In these busy and tense days, it seems like everyone in the workplace is walking around with a frown upon their face, and an attitude of “do you really, really need something from me?”.
It’s disarming and a bit disappointing but luckily — we still have some people who seem to be a shiny beam of light around the office.
It’s especially refreshing and important to have such people in the leadership ranks of the company — they are approachable, they feel likeable and trustable, they really want to make time for you and your request — regardless of how busy they are.
This type of attitude is either innate, or something the leader has worked hard to develop and grow to be successful in their role. It becomes a second nature, it becomes an instinct to have a “say yes” attitude to everything and while this leads to some fantastic results — seen not only in goals, KPIs, tangible deliverables but also in the quantity and quality of relationships this leader creates around him/her — it can also become a strong source of bias and issue.
If you follow my writing, you know I often talk about the double-edge sword of the values we cultivate. The same value can lead us to adaptable and efficient actions, but also to inefficient ones. Being approachable and agreable for everyone falls under the same risk — the leaders who cultivate this value (whether consciously or unconsciously) will generate a lot of magnetism around them. People know that if they go to them, they will not leave without a result, without help or at least without a pleasant and agreeable chat if the situation cannot be solved at the moment.
What does not happen that much when a leader values agreableness is people do not really get to hear “NO” from him/her. They do not learn about boundaries. They do not receive negative feedback — or when they do, it looks painful from the outside — almost as if the leader is feeling embarrassed himself/herself about having to deliver that feedback.
They have resistance towards taking unpopular measures to solve issues (heck, they actually might be the ones who claim there is no such thing as an “issue”, only “opportunities to grow”; does this ring a bell?).
It is also quite difficult for others to understand who this leader is — what does he/she value and work for? What do they stand against? What’s their breaking point?
A couple of years ago, an HR leader I was working with told me something that will ring true in my ears for life: “If everyone likes you, you’re probably not doing your job too well.”
And of course, most of us can theoretically agree with that — theoretically, we do know it is not “okay” to strive to please everyone and we all probably have seen the joke about how we’re not ice-cream and we cannot make everyone happy.
The “secret” is that between knowing something theoretically and actually embodying that knowledge and transforming your behavior as a result there’s a whole world of difference.
Pretty much like the training participants who roll their eyes when you talk about the urgent/important matrix because “they’ve seen it so many times” — the question is: Do they use it? :) You can probably guess what the answer to that is.

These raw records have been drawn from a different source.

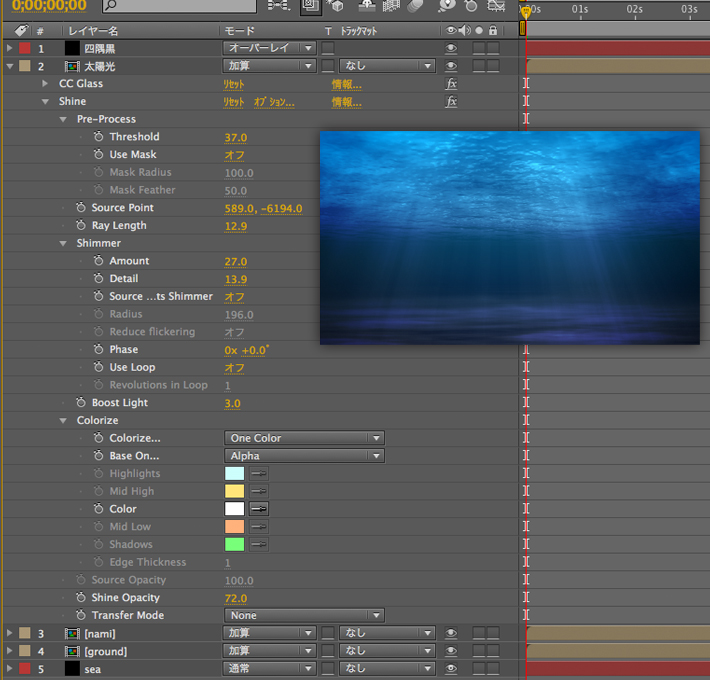Click the Shine Opacity value 72.0

[x=235, y=598]
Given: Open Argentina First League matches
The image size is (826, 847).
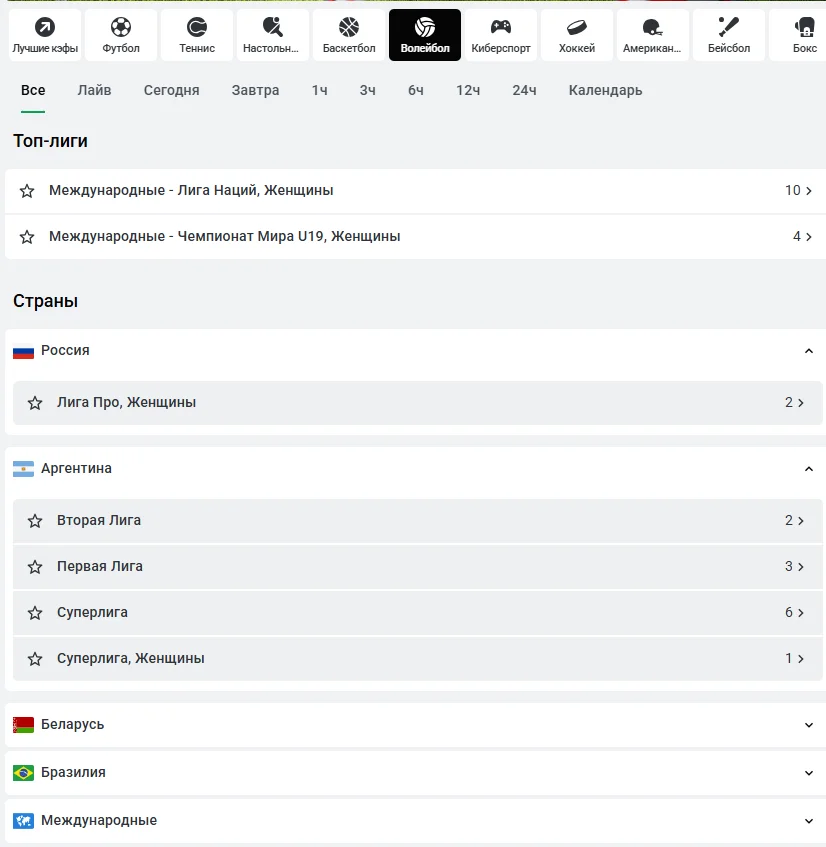Looking at the screenshot, I should coord(100,567).
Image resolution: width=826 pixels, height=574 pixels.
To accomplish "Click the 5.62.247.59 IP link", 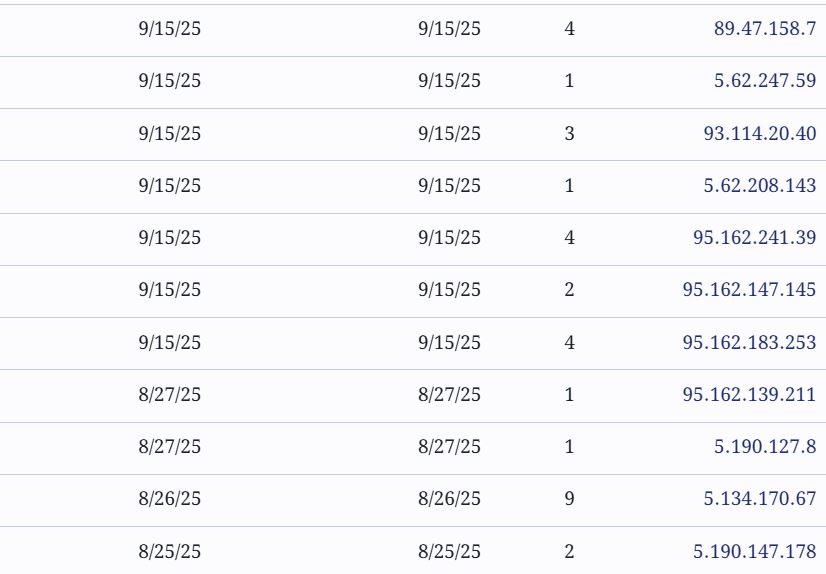I will 765,81.
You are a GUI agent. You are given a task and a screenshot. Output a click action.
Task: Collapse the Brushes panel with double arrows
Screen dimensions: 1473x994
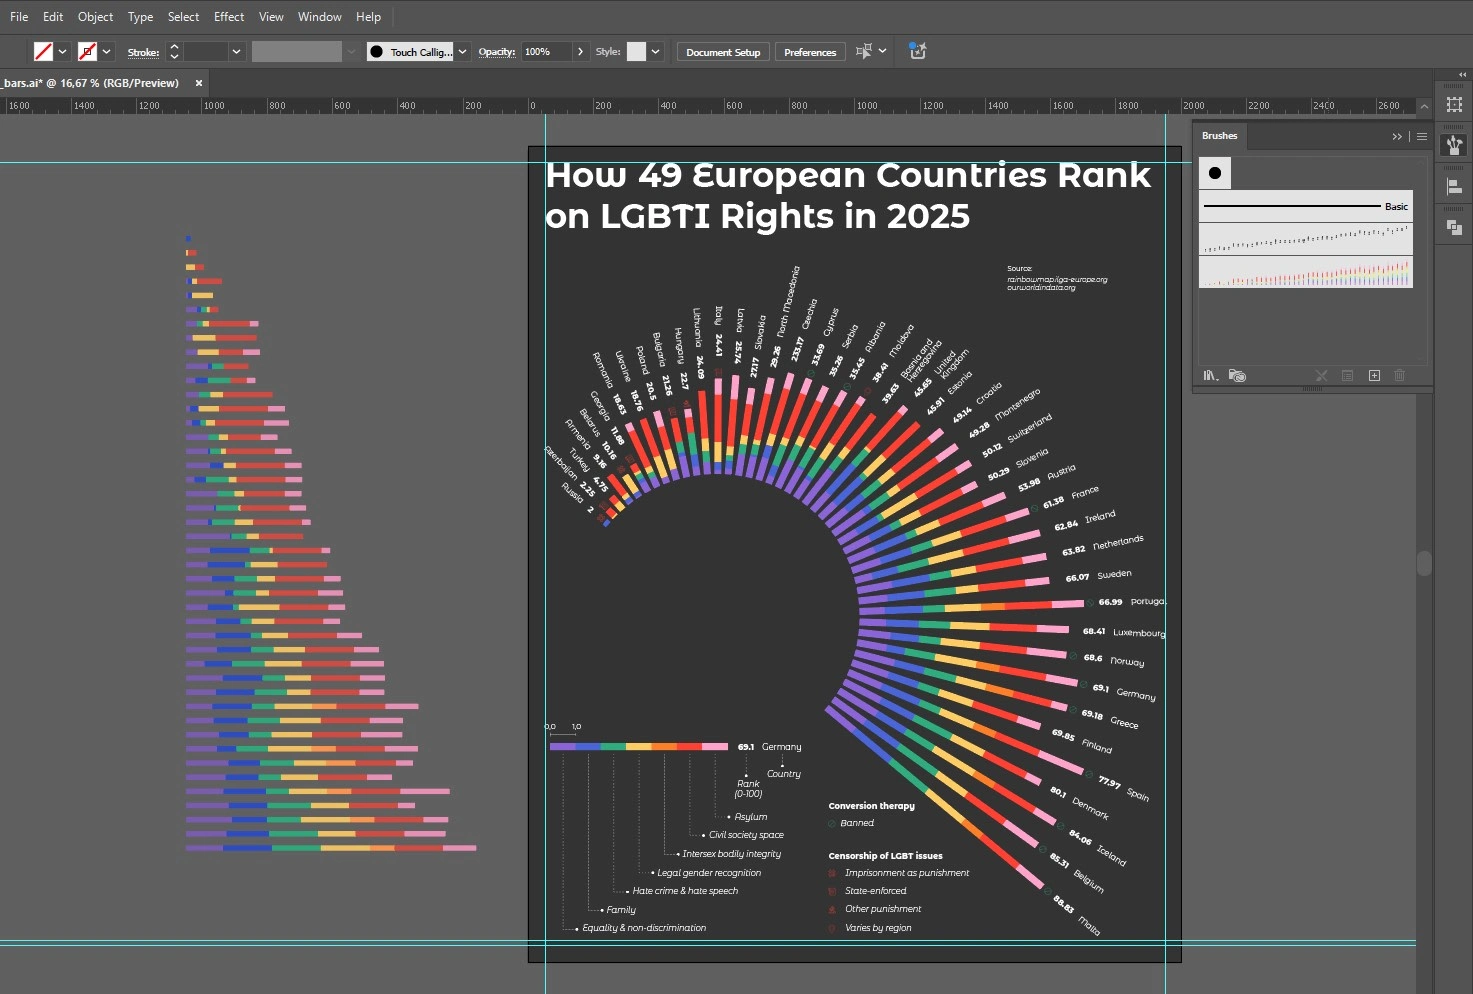1397,136
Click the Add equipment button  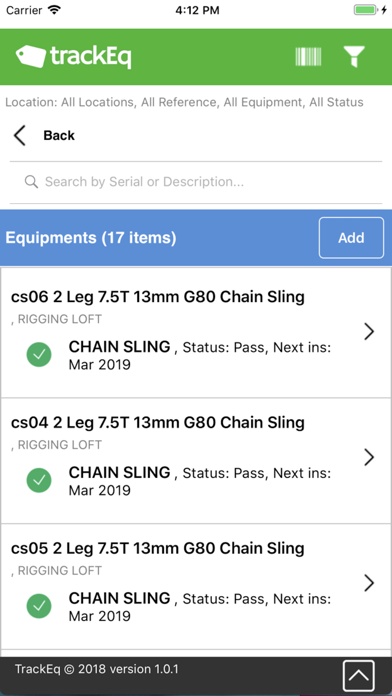pos(351,237)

So while someone prone to being a people pleaser and the perpetual agreeable leader knows they should change, changing gears seems to be an elusive and painful process.
They might feel like if they start saying “NO”, they’ll be the bad guys. They’ll start losing what they have gained so dilligently and with so much work.
They might be so deeply entrenched into their people pleasing game that they have lost touch with any other criteria to establish is something is good or not — other than “if people like it” or “agree with it.”
So what do you do if you see yourself in this description of leadership? Here’s a couple of ideas:
- First of all, if reading this makes you feel super uncomfortable and this creates a reaction in you and you annoyingly want to dismiss the whole thing, well, then high chances that you are exactly this type of leader. (sorry)
- If you’re past the point of denial, then consider some questions for reflection:
a. Have you always been so focused on pleasing others and being agreable? If not, when did this change start?
b. What is the story you are telling yourself about the need for this behavior? You can even fill in these prompts: “My belief is that by being the person who everyone likes, I can achieve …………………………….. and I can avoid ……………………. “
c. What are you trying to prove by being the agreable leader? And what are you trying to hide?
d. What are the advantages of this behaviour?
e. What are the disadvantages of this behaviour?
f. In which situations does it stop being useful and adaptive?
g. What could be possible for you if you stopped being so focused on being liked? What else could you focus on? What else would be possible for you if all that energy was redirected into something else?
h. Who can you trust to be objective sources of feedback for you, people who will “tell it as it is” and who you can refer to when you need to gain another perspective on your behaviour?
Breaking the cycle of agreeableness is definitely doable, and it is a continuous process of learning, unlearning, reflection and adjustment.
It is also important to know that you probably shouldn’t aim to become the complete opposite of the agreeable leader type — to become the cold, numbers/facts/results focused individual who isolates himself/herself from other people’s feelings, needs and interests.
The opposite is the same — meaning when my goal is to change the course from becoming the agreeable leader into the complete opposite of that, I still act from the same paradigm where everything is defined and dictated by the agreeability and likeability value.
It is about slowly, but surely exploring new ways of being and acting into the world; it is about learning about our limits and our edge, about our patterns and our habits and growing beyond them with the realisation that so much more is available for us.